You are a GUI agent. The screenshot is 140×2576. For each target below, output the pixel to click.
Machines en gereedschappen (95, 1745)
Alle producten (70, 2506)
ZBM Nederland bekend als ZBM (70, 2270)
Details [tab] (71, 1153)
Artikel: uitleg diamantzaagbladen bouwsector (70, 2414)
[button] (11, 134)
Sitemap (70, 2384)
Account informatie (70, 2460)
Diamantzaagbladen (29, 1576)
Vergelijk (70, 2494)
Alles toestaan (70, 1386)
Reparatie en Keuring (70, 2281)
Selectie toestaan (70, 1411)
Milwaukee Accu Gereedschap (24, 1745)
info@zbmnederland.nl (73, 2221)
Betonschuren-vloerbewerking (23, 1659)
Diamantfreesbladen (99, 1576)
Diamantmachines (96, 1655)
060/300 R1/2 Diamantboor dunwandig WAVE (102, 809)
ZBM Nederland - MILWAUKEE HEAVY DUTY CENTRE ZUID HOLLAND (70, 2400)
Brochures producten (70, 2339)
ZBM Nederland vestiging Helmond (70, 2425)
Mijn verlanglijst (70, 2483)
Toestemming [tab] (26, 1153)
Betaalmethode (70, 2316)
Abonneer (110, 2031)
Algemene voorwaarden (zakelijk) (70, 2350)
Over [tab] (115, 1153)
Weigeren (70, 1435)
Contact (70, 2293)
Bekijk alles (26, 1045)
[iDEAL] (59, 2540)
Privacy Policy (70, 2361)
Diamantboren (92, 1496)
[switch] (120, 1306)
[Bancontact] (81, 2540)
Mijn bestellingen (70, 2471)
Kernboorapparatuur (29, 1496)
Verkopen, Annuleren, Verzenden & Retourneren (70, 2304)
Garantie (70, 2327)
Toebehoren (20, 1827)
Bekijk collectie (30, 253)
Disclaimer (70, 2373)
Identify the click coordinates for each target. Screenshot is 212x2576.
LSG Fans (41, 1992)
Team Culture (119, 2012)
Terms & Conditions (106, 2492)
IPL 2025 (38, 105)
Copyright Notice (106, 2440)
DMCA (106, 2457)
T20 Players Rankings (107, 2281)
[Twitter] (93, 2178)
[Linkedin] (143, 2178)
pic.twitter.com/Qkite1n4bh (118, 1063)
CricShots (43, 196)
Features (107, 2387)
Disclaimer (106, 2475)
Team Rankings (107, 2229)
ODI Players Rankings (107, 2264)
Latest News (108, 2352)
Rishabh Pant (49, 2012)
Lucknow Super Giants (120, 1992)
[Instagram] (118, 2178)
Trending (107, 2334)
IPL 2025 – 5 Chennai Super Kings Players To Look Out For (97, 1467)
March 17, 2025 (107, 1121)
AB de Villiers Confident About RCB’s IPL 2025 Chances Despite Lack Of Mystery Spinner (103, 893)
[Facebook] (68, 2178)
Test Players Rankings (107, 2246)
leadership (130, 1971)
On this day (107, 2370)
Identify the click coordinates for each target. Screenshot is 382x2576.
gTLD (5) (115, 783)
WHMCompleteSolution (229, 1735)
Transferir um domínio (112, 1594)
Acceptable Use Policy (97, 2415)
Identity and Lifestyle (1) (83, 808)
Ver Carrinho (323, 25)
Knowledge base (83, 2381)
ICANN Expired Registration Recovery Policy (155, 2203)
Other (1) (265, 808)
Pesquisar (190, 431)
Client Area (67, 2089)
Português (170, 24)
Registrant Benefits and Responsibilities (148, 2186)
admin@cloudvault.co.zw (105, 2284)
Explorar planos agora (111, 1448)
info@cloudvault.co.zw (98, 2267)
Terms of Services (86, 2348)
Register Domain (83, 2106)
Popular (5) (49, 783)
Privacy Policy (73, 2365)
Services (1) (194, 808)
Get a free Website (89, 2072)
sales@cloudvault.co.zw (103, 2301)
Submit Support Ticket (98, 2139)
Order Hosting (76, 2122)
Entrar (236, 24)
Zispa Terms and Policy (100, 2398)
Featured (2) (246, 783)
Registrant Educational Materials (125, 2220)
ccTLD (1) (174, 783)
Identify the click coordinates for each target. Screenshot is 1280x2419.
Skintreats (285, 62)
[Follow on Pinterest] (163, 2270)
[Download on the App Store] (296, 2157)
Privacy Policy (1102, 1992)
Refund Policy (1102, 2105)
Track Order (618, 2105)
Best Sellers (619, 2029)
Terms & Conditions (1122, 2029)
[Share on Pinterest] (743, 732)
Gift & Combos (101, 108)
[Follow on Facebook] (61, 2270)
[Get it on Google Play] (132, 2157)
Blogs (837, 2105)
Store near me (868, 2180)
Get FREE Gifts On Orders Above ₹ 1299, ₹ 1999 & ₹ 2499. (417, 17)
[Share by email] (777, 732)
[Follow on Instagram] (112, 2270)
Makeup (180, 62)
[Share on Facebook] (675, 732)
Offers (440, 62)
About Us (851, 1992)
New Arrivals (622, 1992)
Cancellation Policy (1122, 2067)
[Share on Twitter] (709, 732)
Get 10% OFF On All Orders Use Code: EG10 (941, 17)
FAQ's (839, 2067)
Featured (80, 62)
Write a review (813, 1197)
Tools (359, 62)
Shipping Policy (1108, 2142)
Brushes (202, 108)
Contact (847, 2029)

DIRECTIONS FOR THIS TASK: Lines in the data that include the word "producten" should all be copied.

FINISHED TASK:
Alle producten (70, 2506)
Brochures producten (70, 2339)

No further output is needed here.